Un an plus tard, le soupçon est toujours là. Et je ne peux m'empêcher de remarquer que les appels à la transparence de la Commission européenne ne sont certainement pas dénués d’arrière pensées sachant qu’elle milite pour une réforme drastique de la PAC et que la France lui a mis des bâtons dans les roues. Or celle-ci aurait bien des difficultés à défendre le maintien en l’état d’une politique qui volerait au secours des riches et des puissants.
10:45 | Lien permanent | Commentaires (5) | Tags : Politique agricole commune, PAC, bénéficiaires, subventions agricoles, informations, secret, France | Imprimer
Commentaires
Il me semble que la CADA a donné un avis favorable au magazine Capital pour obtenir la liste nominative des bénéficiaires de la PAC (refusé initialement par le gouvernement).
Le moteur de recherche de la CADA ne marche pas actuellement ...
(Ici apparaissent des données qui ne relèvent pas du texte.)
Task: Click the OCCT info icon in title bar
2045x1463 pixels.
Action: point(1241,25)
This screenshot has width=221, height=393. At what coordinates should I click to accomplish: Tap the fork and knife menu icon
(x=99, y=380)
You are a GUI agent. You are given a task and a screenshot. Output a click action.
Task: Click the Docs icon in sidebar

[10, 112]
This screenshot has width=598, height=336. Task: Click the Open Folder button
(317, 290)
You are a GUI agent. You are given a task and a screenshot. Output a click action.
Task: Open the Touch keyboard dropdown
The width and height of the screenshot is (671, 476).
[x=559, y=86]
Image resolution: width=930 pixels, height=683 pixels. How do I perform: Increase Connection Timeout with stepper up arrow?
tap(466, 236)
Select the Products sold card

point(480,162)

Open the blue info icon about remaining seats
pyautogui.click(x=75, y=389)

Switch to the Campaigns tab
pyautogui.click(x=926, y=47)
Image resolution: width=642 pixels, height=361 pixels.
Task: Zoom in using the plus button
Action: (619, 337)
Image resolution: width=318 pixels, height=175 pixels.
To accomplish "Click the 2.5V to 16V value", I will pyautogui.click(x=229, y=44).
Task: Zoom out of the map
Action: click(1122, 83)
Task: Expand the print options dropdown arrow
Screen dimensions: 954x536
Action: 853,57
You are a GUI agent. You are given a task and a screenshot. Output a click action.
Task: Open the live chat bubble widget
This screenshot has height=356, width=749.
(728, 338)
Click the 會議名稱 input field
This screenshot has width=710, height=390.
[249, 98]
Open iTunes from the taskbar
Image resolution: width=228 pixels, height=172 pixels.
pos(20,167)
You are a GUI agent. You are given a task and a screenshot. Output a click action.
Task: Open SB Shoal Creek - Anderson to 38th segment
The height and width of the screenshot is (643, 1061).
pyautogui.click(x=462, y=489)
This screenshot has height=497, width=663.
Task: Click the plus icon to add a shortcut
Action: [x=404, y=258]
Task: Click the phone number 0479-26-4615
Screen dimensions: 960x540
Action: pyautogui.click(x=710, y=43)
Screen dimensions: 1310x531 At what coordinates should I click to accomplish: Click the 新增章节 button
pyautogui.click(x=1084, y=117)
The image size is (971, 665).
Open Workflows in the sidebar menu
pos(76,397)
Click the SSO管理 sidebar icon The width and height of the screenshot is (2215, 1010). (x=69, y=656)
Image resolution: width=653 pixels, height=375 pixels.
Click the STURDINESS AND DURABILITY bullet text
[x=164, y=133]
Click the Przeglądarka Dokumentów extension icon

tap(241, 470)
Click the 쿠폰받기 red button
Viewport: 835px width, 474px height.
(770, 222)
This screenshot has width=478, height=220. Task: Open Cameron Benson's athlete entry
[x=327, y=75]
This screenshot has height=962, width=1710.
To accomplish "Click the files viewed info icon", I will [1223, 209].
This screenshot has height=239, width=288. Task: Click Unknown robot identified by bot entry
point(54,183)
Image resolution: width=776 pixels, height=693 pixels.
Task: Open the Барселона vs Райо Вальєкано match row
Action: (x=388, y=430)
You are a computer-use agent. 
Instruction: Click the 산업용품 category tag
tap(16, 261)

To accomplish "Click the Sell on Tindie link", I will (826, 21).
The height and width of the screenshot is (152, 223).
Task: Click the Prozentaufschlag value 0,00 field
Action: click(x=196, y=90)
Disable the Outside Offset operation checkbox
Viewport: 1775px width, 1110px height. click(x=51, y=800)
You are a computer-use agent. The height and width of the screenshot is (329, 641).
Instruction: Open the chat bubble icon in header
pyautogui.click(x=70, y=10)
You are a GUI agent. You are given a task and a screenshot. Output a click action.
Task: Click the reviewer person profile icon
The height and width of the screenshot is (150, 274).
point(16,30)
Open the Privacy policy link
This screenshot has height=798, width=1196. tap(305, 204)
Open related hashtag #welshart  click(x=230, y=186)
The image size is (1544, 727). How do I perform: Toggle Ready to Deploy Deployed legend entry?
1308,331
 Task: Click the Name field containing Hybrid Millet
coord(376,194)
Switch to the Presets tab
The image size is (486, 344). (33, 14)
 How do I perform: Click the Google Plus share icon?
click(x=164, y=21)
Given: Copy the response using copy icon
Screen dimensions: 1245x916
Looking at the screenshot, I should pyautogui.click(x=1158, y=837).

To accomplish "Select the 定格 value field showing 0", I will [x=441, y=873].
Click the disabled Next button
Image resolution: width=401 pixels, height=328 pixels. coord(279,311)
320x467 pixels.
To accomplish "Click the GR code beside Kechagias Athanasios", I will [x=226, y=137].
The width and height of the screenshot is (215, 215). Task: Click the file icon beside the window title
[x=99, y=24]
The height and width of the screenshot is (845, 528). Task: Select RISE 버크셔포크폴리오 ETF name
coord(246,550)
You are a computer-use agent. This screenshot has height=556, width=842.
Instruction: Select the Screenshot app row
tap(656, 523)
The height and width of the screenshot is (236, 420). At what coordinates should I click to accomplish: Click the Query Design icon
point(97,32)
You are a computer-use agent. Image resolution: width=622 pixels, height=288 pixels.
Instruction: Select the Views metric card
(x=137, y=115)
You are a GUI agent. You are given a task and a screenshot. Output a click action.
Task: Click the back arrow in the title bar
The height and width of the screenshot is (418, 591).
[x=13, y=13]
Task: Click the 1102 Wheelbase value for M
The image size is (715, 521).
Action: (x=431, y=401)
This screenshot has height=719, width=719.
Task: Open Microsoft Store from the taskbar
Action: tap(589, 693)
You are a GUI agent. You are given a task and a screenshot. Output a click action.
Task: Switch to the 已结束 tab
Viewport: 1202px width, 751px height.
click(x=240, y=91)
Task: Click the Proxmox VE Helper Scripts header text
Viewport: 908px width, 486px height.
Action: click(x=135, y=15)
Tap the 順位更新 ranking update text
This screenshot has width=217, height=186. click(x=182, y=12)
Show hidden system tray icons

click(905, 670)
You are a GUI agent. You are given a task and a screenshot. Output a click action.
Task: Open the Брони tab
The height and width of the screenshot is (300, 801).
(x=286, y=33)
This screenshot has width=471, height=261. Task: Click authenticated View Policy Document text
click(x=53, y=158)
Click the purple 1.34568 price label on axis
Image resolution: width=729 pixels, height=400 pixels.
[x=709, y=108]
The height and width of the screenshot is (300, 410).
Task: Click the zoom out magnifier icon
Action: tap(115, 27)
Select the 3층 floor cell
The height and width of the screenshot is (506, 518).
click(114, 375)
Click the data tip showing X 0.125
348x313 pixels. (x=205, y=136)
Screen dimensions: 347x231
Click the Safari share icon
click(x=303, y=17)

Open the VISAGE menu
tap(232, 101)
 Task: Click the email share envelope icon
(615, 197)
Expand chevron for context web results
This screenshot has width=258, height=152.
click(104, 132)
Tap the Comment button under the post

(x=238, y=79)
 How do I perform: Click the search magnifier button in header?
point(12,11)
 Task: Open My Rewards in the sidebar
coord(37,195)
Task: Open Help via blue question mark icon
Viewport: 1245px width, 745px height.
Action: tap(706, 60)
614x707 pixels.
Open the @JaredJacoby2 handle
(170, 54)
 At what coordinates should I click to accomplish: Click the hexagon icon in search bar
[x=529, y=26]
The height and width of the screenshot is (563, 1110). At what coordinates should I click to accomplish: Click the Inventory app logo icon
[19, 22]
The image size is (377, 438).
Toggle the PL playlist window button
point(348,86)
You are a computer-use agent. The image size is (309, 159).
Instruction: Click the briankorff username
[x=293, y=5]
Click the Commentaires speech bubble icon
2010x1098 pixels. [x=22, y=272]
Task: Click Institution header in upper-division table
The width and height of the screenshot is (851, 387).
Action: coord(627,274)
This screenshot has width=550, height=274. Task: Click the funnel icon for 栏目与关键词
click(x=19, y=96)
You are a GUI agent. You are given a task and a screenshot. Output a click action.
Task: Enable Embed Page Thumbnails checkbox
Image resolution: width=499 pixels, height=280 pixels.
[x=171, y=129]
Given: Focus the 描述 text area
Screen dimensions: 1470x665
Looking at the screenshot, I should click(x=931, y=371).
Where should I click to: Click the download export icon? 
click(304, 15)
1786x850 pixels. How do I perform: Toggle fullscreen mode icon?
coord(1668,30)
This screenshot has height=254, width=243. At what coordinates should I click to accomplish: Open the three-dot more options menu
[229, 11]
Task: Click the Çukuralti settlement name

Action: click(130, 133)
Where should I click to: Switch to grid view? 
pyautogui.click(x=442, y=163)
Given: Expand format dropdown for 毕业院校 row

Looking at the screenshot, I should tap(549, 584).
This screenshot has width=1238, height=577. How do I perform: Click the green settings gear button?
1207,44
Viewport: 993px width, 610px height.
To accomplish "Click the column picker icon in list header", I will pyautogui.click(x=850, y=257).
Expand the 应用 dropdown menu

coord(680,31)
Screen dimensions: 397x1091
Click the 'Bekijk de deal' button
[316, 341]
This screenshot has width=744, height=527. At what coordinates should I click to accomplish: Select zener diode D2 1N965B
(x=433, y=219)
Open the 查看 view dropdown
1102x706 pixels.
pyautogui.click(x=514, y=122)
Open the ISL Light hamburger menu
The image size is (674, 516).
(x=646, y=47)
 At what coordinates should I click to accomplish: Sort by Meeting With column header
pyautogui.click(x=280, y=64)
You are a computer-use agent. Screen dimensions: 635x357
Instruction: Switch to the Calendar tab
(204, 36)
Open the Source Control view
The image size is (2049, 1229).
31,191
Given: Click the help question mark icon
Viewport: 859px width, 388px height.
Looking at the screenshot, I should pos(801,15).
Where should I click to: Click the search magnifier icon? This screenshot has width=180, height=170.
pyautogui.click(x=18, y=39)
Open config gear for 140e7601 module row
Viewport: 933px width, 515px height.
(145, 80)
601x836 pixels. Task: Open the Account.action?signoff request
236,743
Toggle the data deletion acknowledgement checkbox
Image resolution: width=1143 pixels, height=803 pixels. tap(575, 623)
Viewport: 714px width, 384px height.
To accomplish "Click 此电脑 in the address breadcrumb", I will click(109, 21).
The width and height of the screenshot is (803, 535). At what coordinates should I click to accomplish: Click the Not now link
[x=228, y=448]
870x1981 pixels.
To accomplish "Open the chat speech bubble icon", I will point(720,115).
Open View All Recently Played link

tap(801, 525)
Écrit par : Laurent GUERBY | 02/12/2006
A Laurent Guerby
Effectivement. L’avis de la CADA date du 19/01/2006 ( avis de la CADA sur le recours du magazine Capital contre Ministre de l’Agriculture, ref : 20055081) sur le site de la Commission : http://www.cada.fr
D’autres journaux avaient fait cette démarche pour contraindre le gouvernement français à divulguer la liste des bénéficiaires des aides de la PAC, de même qu’un centre de recherche, le Groupe d’économie mondiale (centre de recherche créé par Sciences po Paris)
http://gem.sciences-po.fr/content/research_topics/trade/agriculture_pactransparence_fr.htm
Mais comme l’observe cet organisme, l’information donnée par le ministère est partielle et non systématique (« Le Ministère français de l’agriculture s’avère incapable de suivre une politique cohérente en matière de transparence ») . Ce que constate également Farmsubsidy.org un réseau qui demande la transparence des aides de la PAC et suit celles-ci :
http://www.farmsubsidy.org/
avec la page consacrée à France qui donne une liste partielle (c’est tout ce qu’ils ont)
http://www.farmsubsidy.org/france?sQuery=&Go=search&countriesDropdown=france&countryDropdown=&countryPath=
Bref, glaner quelques informations sur les aides de la PAC en France relève du jeu de piste.
Le plus simple serait que la France joue le jeu en mettant les informations sur le site ouvert par la Commission pour le public. Mais elle ne le fait pas.
Écrit par : domaguil | 03/12/2006
domaguil, merci.
Y-a-t'il matière a saisir la justice ? (a défaut de bonne volonté du gouvernement ...)
Écrit par : Laurent GUERBY | 05/12/2006
domaguil, merci.
Y-a-t'il matière a saisir la justice ? (a défaut de bonne volonté du gouvernement ...)
Écrit par : Laurent GUERBY | 05/12/2006
A Laurent Guerby
Eh bien, si je n’ai pas trop oublié le droit administratif, oui, il y a un recours. Après l’avis favorable de la CADA, il faut à nouveau demander communication du ou des documents à l’autorité publique concernée par la demande et en cas de refus persistant (soit explicite soit résultant du silence gardé pendant 2 mois), former un recours pour excès de pouvoir devant le juge administratif (recours consistant à demander l’annulation de la décision de refus pour illégalité de forme et/ou de fond : en l’occurrence violation des textes sur la communication de documents administratifs, avec l’avis de la CADA comme preuve).
L’intérêt du REP est que le requérant peut saisir lui-même le tribunal (pas besoin d’huissier) et produire lui-même ses arguments dans un mémoire écrit (pas besoin d’avocat). Le coût est donc modique du moins en 1er ressort.
Les chances de gagner sont importantes puisque le juge va forcément tenir compte de l’avis de CADA (sauf aberration, mais il arrive à la justice d’errer :-), c’est vrai)
On peut cependant envisager qu'il ne soit pas nécessaire d'en arriver là et que l'on obtienne communication des documents sans décision de justice.